* WHAT THE TASK REQUIRES
Reproduce the material below word for word, leaving out the pictures.

* DATA UNDER STUDY

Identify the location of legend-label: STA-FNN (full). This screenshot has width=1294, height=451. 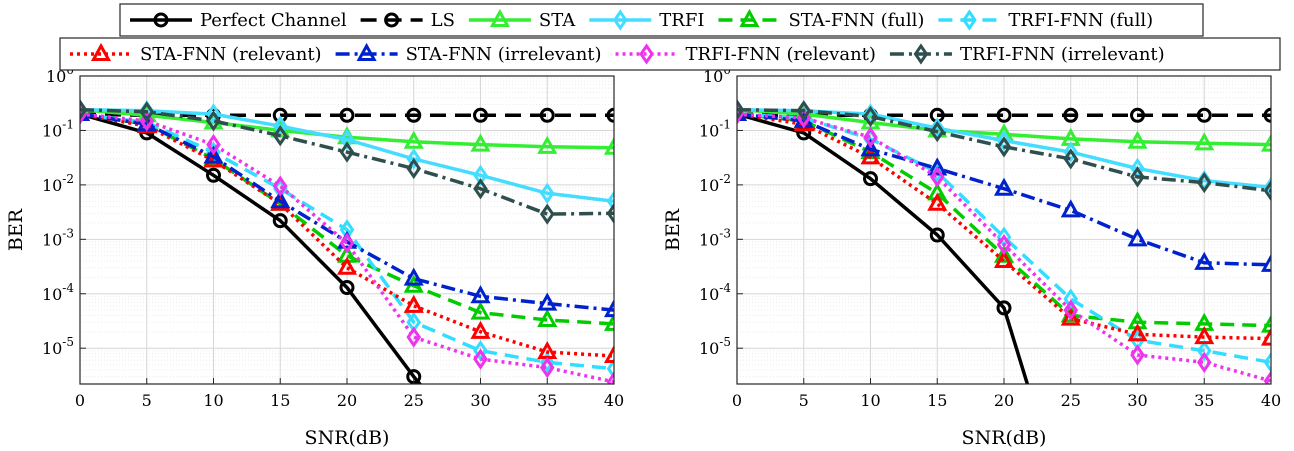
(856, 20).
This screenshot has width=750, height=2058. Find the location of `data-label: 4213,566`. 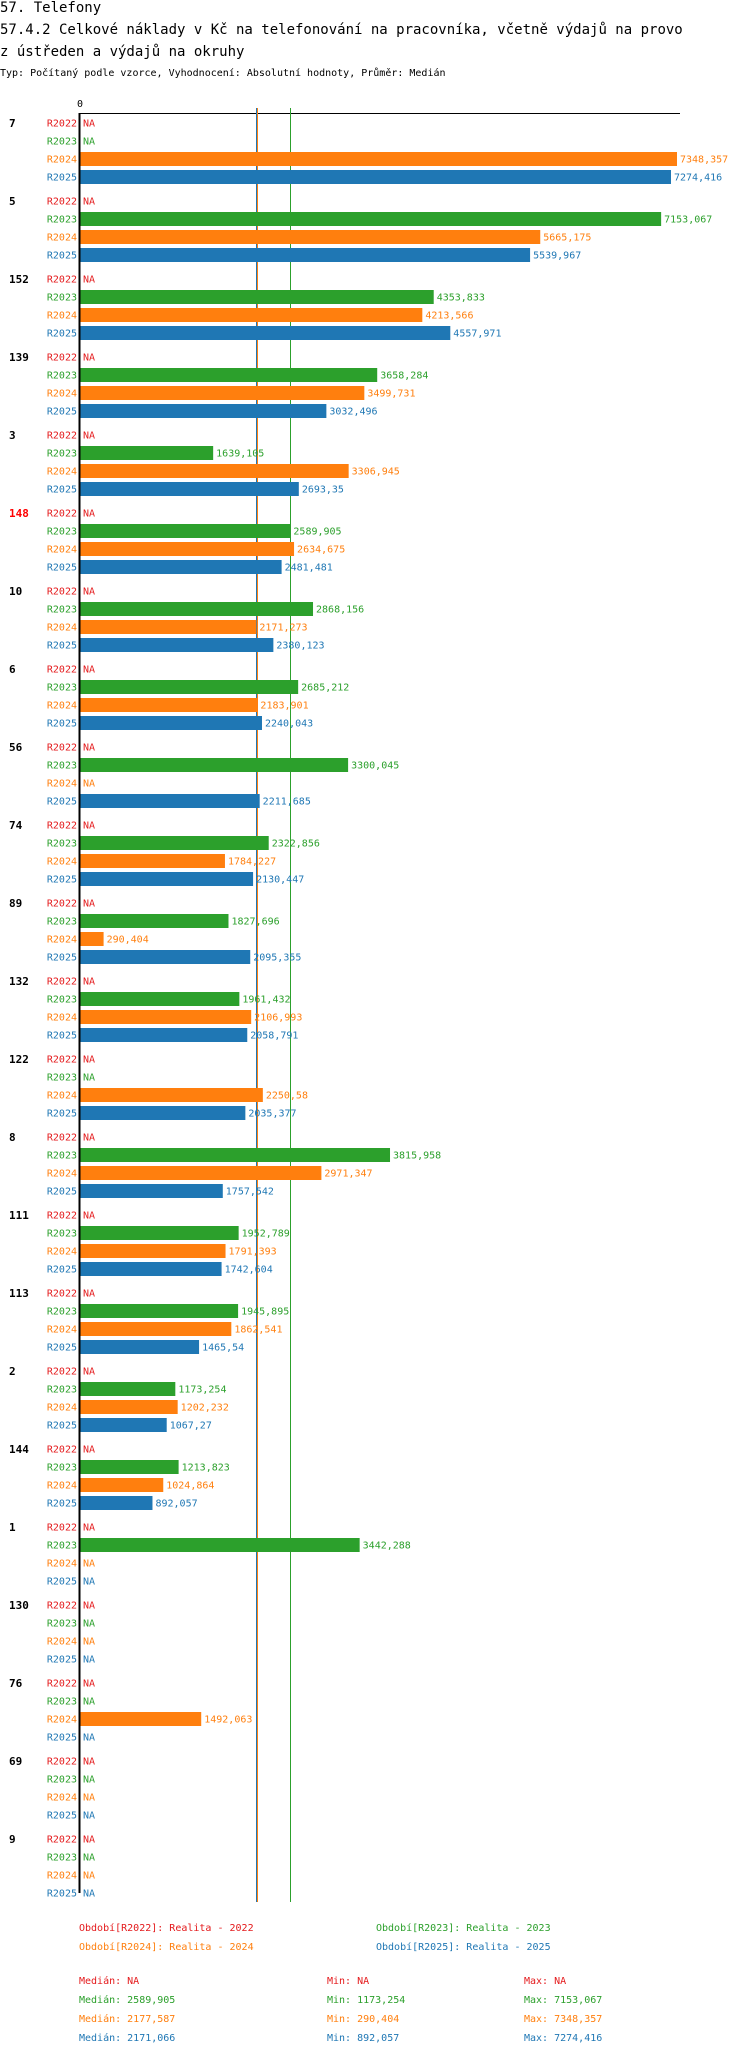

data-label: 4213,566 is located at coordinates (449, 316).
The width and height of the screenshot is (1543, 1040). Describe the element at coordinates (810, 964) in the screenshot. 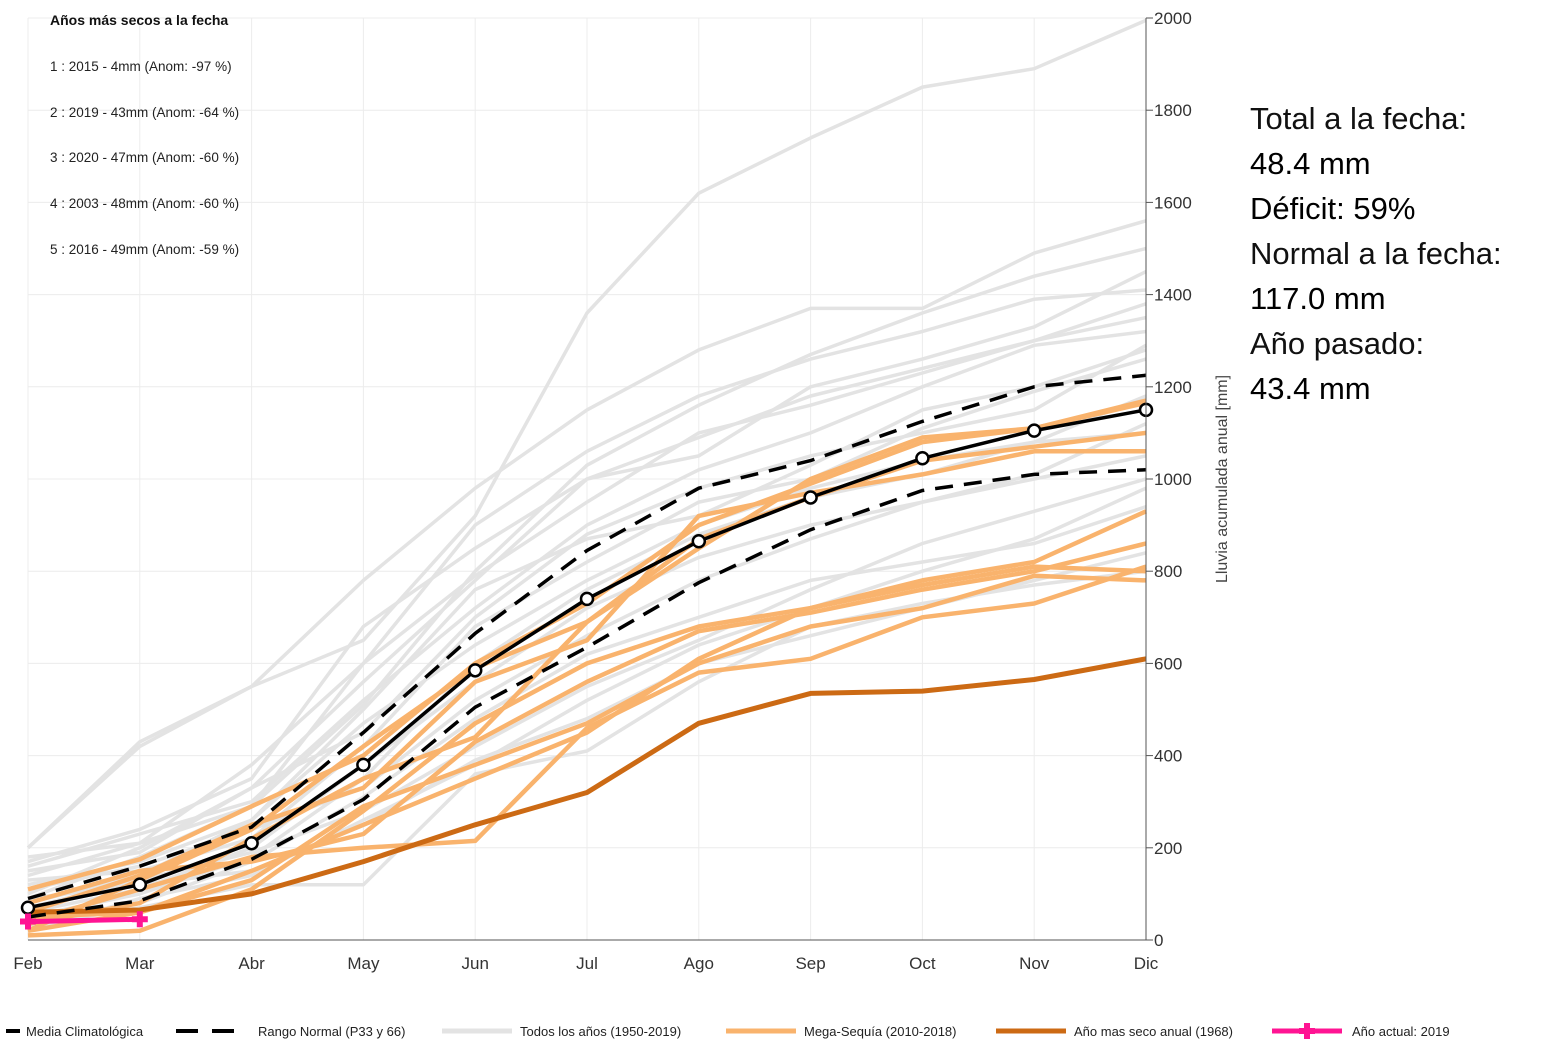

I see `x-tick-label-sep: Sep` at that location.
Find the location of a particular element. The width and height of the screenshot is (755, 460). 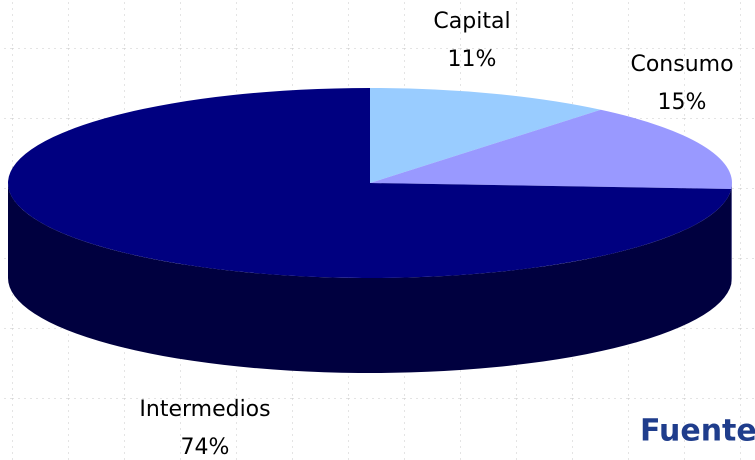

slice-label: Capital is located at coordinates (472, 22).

* OUTPUT BELOW
Identify the location of legend-label: STA-FNN (full). This screenshot has width=1294, height=451. 
(856, 20).
This screenshot has width=750, height=2058. Find the location of `data-label: 4213,566`. 

data-label: 4213,566 is located at coordinates (449, 316).
The width and height of the screenshot is (1543, 1040). Describe the element at coordinates (810, 964) in the screenshot. 

I see `x-tick-label-sep: Sep` at that location.
Find the location of a particular element. The width and height of the screenshot is (755, 460). 

slice-label: Capital is located at coordinates (472, 22).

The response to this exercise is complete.